Options file is located on local system on node number 1. Other nodes have no options file in /tmp/ dir. I created Oozie workflow with Sqoop job and tried to run it, but I got error:

3432 [main] ERROR org.apache.sqoop.Sqoop  - Error while expanding arguments
java.lang.Exception: Unable to read options file: /tmp/oracle_dos.txt

The weirdest thing is that the job is sometimes ok, but sometimes fails. The log file gave me answer why - Oozie runs Sqoop jobs on YARN.

Resource Manager (which is component of YARN) decides which node will execute Sqoop job. When Resource Manager decided that Node 1 (which has options file on local file system) should execute job, everything is ok. But when RM decided that one of other 3 nodes should execute Sqoop job, it failed.

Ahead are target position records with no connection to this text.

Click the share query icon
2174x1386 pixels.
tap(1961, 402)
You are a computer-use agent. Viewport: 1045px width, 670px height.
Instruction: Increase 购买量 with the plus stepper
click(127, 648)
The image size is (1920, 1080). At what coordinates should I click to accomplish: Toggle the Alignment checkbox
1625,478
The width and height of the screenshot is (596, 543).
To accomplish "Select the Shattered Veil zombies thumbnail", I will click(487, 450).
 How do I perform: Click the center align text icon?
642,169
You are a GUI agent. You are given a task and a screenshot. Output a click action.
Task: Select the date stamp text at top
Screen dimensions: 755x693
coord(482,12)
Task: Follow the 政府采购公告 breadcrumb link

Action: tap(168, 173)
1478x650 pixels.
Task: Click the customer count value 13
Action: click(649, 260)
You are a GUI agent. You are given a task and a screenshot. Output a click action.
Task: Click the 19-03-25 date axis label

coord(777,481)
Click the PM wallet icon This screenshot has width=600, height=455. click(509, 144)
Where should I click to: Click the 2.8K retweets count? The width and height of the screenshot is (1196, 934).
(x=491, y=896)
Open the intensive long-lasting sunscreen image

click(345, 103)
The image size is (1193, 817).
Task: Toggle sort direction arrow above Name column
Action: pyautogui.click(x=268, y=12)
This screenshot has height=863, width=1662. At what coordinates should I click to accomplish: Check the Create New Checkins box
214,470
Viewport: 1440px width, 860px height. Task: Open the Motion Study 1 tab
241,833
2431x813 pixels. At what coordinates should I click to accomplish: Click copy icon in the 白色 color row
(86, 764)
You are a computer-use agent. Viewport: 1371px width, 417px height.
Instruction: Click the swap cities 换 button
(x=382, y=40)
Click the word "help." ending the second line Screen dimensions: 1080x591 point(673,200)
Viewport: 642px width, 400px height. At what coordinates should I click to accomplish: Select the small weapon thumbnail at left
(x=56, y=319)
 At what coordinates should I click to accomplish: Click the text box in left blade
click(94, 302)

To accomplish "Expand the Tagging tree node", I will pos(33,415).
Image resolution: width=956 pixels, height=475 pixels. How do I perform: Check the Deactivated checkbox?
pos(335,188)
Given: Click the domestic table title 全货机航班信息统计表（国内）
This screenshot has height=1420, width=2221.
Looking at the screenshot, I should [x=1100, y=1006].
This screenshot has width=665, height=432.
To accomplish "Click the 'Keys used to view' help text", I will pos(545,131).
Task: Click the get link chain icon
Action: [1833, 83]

This is big problem for me, because I don't want to upload options file on every node (because what if I will have 1000 nodes?). So my question is - is there any way to tell Resource Manager which node it should use?


Solution

  • You can make a custom file available for you oozie action on a node, it can be done by using <file> tag in your sqoop action, look at this syntax:

    <workflow-app name="[WF-DEF-NAME]" xmlns="uri:oozie:workflow:0.1">
        ...
        <action name="[NODE-NAME]">
            <sqoop xmlns="uri:oozie:sqoop-action:0.2">
                <job-tracker>[JOB-TRACKER]</job-tracker>
                <name-node>[NAME-NODE]</name-node>
                <prepare>
                   <delete path="[PATH]"/>
                   ...
                   <mkdir path="[PATH]"/>
                   ...
                </prepare>
                <configuration>
                    <property>
                        <name>[PROPERTY-NAME]</name>
                        <value>[PROPERTY-VALUE]</value>
                    </property>
                    ...
                </configuration>
                <command>[SQOOP-COMMAND]</command>
                <arg>[SQOOP-ARGUMENT]</arg>
                ...
                <file>[FILE-PATH]</file>
                ...
                <archive>[FILE-PATH]</archive>
                ...
            </sqoop>
            <ok to="[NODE-NAME]"/>
            <error to="[NODE-NAME]"/>
        </action>
        ...
    </workflow-app>
    

    Also read this:

    The file , archive elements make available, to map-reduce jobs, files and archives. If the specified path is relative, it is assumed the file or archiver are within the application directory, in the corresponding sub-path. If the path is absolute, the file or archive it is expected in the given absolute path.

    Files specified with the file element, will be symbolic links in the home directory of the task.

    ...

    So in simplest case you put your file oracle_dos.txt in your workflow directory, add element oracle_dos.txt in workflow.xml and change you command to something like this:

    import --options-file ./oracle_dos.txt --table BD.BD_TABLE --target-dir /user/user1/files/user_temp_20160930_30 --m 1
    

    In this case nevertheless your sqoop action is running on some randomly picked node in a cluster, oozie will copy oracle_dos.txt to this node and you can refer to it as to local file.